Daniel of the Old Testament interprets ancient Babylon King Nebuchadnezzar's Dream.

“If you’re the kind of person who leaps up out of bed and goes about their day, you’re not going to remember your dreams,” said Robert Stickgold, a sleep researcher at Harvard Medical School. 

Alarm clocks: dream killers

“Someone who asks me the question of why they can’t remember their dreams, I say it’s because they fall asleep too fast, sleep too soundly and wake up with their alarm clock,” Stickgold said. 

But how can an innocent alarm clock kill our dreams? 

The answer is not so simple. Dreams are primarily related to the functioning of emotions not being the work of our brains’ rational facilities. When we dream, the brain's components which manage emotions are in control of the body. 

As a result, the body supplies blood to those parts of the brain, depriving it from rational facilities. And our brain’s emotional state enters its highest level during the Rapid Eye Movement (REM) sleep in which dreaming happens a lot more than any other time.  

During sleeping, particularly the REM period, the levels of norepinephrine (NE) or noradrenaline (NA), a kind of hormone, which leads both the brain and body to act, is naturally so low when we sleep because we are in a passive mode. 

But an alarm clock will suddenly wake you up, abruptly ending your emotional experience and calling noradrenaline for duty to take control of the body. It will essentially trash your dreams, making it hard to remember them properly. (Using alcohol prior to sleeping is also a killer of dreams because it will suppress REM sleep, making you sleep too deep, according to experts.)

Think you are running on a beautiful road as trees are lining up on two sides of it and suddenly a big wall falls from the sky to prevent you from moving further. That’s exactly what an alarm clock does to your dreams. 

Professor Vallat employs a good metaphor: “Waking up is like going from air to water while holding sand in your hand,” the professor said. 
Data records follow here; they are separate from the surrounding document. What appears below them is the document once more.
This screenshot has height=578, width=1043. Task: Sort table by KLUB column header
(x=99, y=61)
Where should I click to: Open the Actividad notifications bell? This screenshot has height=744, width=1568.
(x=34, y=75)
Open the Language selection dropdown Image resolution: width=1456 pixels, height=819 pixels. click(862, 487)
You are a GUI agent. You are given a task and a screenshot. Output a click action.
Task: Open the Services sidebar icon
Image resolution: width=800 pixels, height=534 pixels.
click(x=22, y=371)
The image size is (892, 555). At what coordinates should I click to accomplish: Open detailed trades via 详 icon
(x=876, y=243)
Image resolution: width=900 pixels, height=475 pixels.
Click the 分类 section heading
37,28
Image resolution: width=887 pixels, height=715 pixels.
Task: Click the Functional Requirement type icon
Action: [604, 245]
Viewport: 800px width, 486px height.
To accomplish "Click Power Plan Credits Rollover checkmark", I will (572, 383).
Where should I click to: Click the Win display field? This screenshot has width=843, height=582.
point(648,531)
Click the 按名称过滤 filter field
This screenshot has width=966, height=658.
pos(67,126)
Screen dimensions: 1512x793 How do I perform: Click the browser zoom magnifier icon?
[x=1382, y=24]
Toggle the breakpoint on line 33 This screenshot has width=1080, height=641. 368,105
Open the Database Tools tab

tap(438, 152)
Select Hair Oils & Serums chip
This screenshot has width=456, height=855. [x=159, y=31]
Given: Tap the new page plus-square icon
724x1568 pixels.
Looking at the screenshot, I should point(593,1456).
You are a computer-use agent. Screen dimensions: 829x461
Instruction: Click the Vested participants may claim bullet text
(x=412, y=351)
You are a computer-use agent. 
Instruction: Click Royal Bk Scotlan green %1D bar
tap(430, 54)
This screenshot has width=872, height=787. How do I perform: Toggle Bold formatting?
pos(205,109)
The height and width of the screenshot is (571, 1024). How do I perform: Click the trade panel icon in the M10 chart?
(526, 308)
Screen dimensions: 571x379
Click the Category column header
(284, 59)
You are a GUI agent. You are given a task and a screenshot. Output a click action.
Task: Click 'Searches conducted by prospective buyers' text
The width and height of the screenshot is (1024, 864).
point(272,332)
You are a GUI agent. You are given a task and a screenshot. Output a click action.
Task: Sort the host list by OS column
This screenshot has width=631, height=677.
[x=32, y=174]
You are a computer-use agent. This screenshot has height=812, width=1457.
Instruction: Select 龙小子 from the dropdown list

“Holding the sand is like holding the memory of your dream. And you’re trying to dive into the water without losing any sand in your hand. The idea is that it’s very hard to keep this fragile memory of your dream,” Vallat explained. 

This kind of waking pattern might be too much to ask from modern human beings, who prefer to watch movies like the Matrix, where almost everyone is in a constant sleep unaware of their own condition. 

But in the Matrix there are still characters like Morpheus, the god of sleep and dreams in Greek mythology, and Neo, the post-modern Messiah, traveling in their Nebuchadnezzar ship, to find the right interpretation to post-modern humanity’s dreams. 

Do you want to remember all dreams?

While remembering dreams could be an interesting experience, it might also be a dangerous one, messing up our lives, according to experts. 

“It’s probably a good thing that the dream life and the waking life are completely different,” said Francesca Siclari, a sleep research doctor at the Lausanne University Hospital. 

“I think if you remembered every detail like you can do in waking life, you would start to confuse things with what’s actually happening in your real life,” she said. 

Many people, who suffer from sleep disorders, usually tend to confuse their dreams with reality, embarrassing themselves with their own dreams, according to Siclari. 

Dream well, but remember, you don’t need to remember all the details. 

Remember the Matrix: “Ignorance is bliss!”